## TASK INPUTS
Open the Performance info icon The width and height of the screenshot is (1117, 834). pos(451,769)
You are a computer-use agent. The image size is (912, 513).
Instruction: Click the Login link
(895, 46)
...
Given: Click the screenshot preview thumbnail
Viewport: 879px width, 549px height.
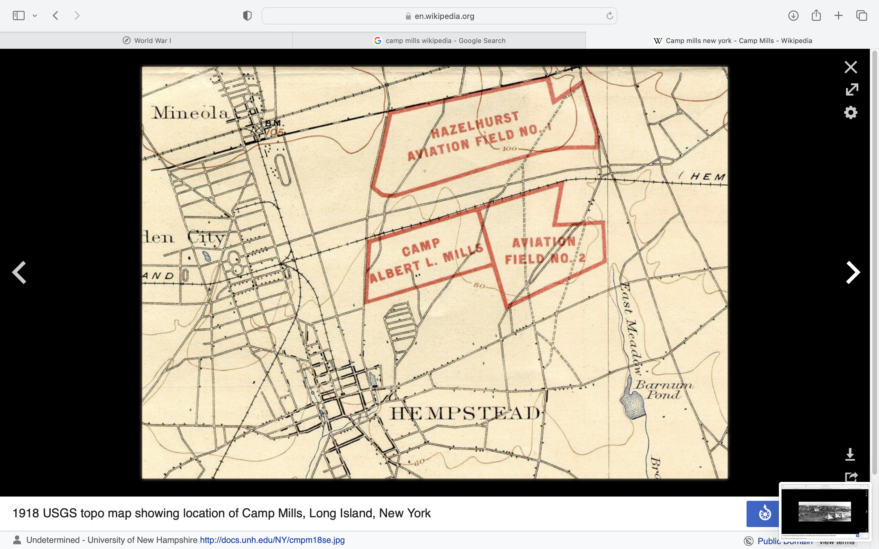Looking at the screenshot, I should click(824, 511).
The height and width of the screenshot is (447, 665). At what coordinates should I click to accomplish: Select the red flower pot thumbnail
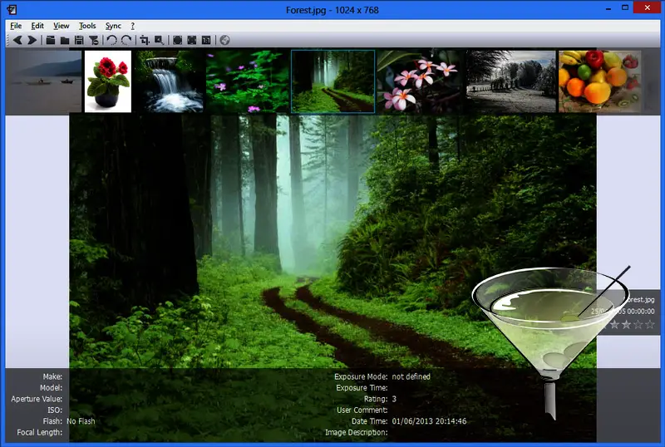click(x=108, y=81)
==
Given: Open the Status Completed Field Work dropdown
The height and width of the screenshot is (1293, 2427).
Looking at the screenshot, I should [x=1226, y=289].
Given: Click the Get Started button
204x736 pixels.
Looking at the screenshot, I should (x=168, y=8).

## TASK DIRECTIONS
Rewrite the items, starting at the line that contains "Given: Click the screenshot preview thumbnail" and ending after the line that contains "click(x=108, y=81)", with "thumbnail" replaced by "tile" and nothing else changed. Omit the pictures from your answer.

## SOLVED PROBLEM
Given: Click the screenshot preview tile
Viewport: 879px width, 549px height.
Looking at the screenshot, I should click(824, 511).
The height and width of the screenshot is (447, 665). At what coordinates should I click to accomplish: Select the red flower pot tile
click(x=108, y=81)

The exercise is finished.